(Saved data entries)
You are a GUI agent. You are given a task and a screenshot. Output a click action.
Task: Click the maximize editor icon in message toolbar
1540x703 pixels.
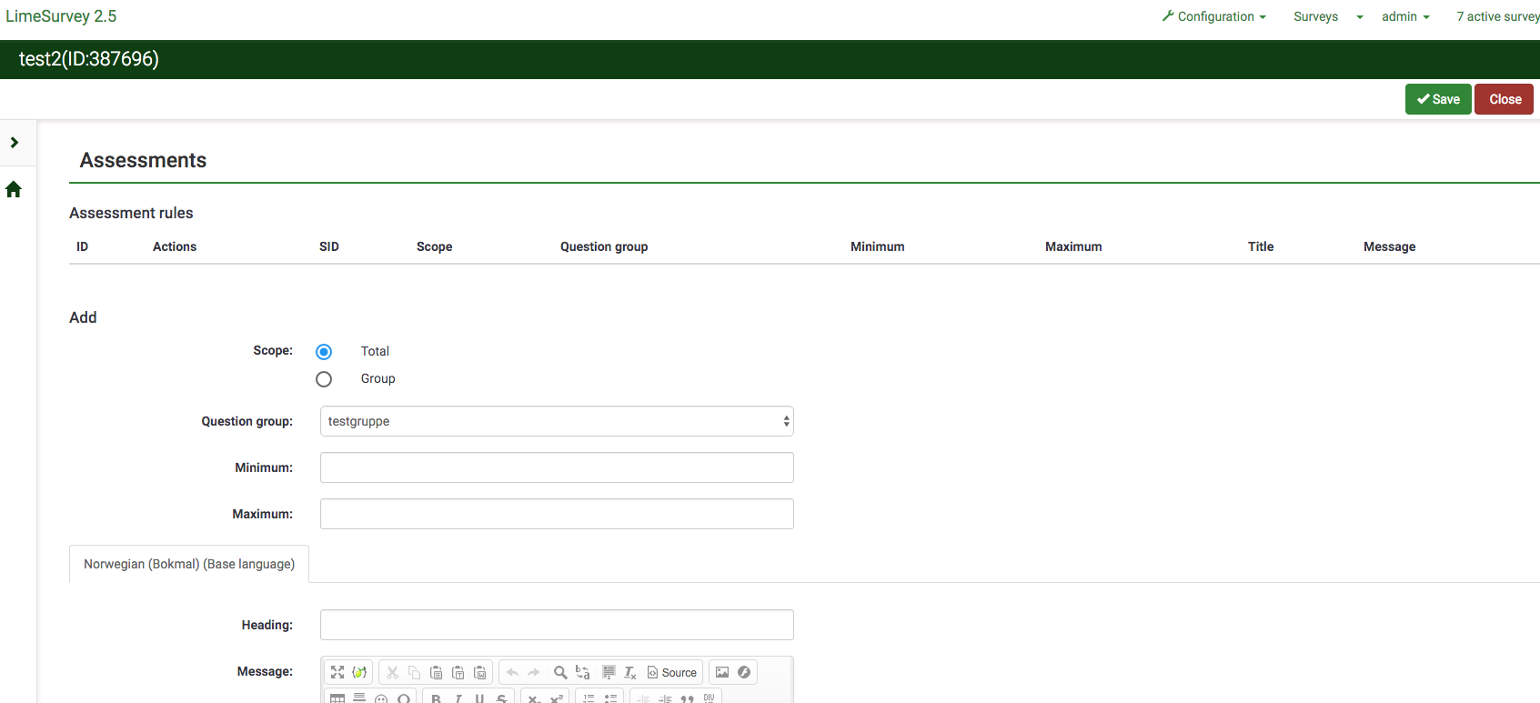point(337,672)
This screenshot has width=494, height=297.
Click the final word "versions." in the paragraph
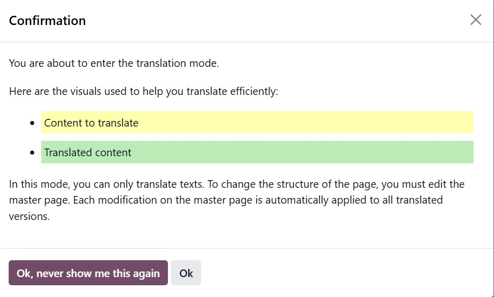tap(29, 216)
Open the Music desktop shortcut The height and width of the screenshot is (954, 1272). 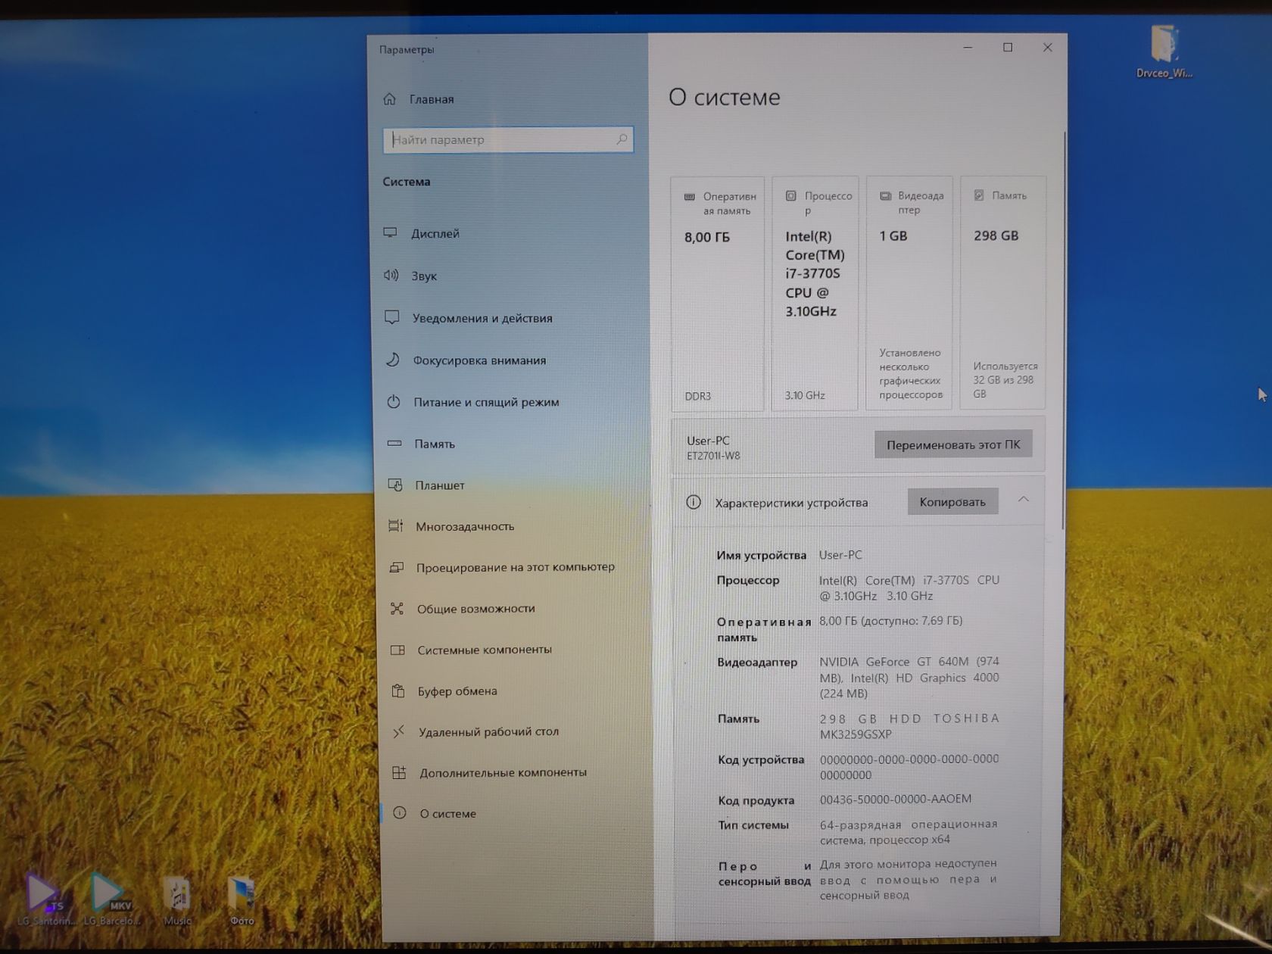(177, 900)
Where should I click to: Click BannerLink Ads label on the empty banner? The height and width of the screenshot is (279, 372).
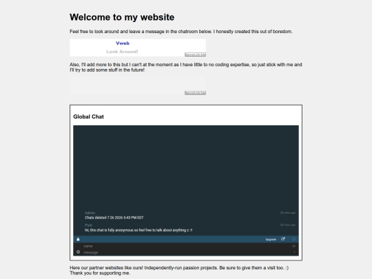(195, 93)
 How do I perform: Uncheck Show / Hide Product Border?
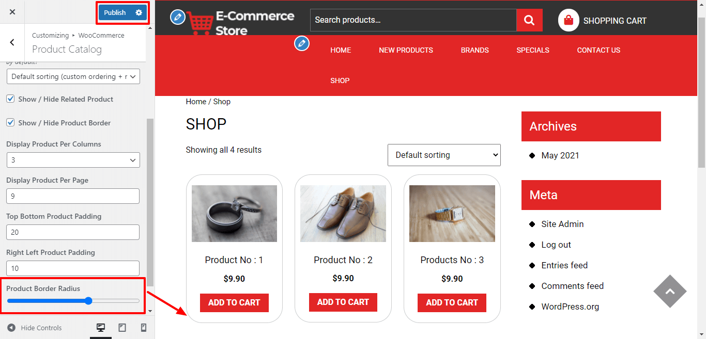10,122
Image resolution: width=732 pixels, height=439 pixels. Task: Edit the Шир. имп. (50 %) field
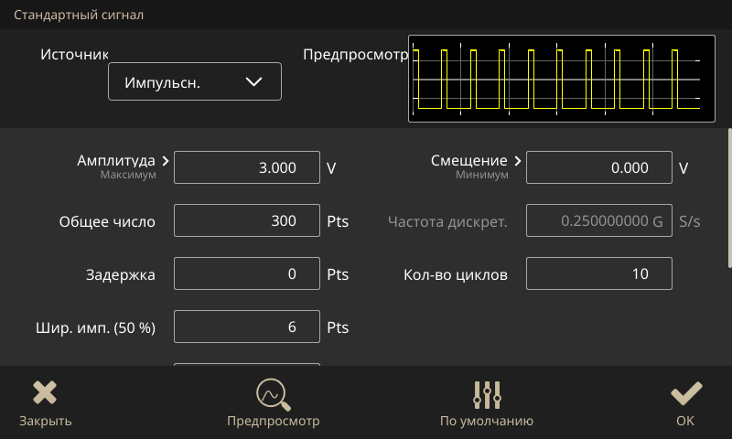tap(247, 327)
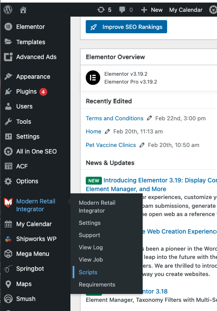Click the Modern Retail Integrator logo icon
The width and height of the screenshot is (217, 311).
click(x=8, y=203)
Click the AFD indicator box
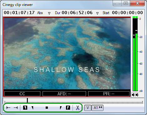Image resolution: width=147 pixels, height=115 pixels. [x=64, y=94]
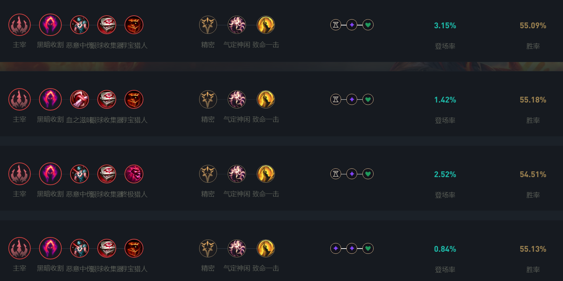This screenshot has width=563, height=281.
Task: Click Presence of Mind icon in 2.52% row
Action: point(237,174)
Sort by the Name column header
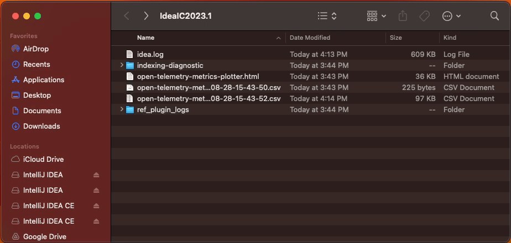The image size is (511, 243). click(x=146, y=38)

__Your assignment__. Reproduce only the lines running from the beginning of the entries above to the line holding "This screenshot has width=494, height=297.", inclusive. Pictures stay out of the copy.

__Answer below__.
You are a GUI agent. You are given a task and a screenshot. Output a click action.
Task: Click the maximize editor icon in message toolbar
1540x703 pixels.
point(337,672)
This screenshot has width=494, height=297.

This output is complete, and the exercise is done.